REQUIREMENT - Each line of the material must appear again in the answer, exactly.
[ENTRIES SUPPLIED Boundary: Start]
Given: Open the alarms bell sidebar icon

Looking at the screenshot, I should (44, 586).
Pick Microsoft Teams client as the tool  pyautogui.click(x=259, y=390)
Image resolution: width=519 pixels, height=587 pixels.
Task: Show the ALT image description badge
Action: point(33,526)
[ENTRIES SUPPLIED Boundary: End]
TASK RESULT -
Given: Open the alarms bell sidebar icon

Looking at the screenshot, I should (44, 586).
Pick Microsoft Teams client as the tool  pyautogui.click(x=259, y=390)
Image resolution: width=519 pixels, height=587 pixels.
Task: Show the ALT image description badge
Action: point(33,526)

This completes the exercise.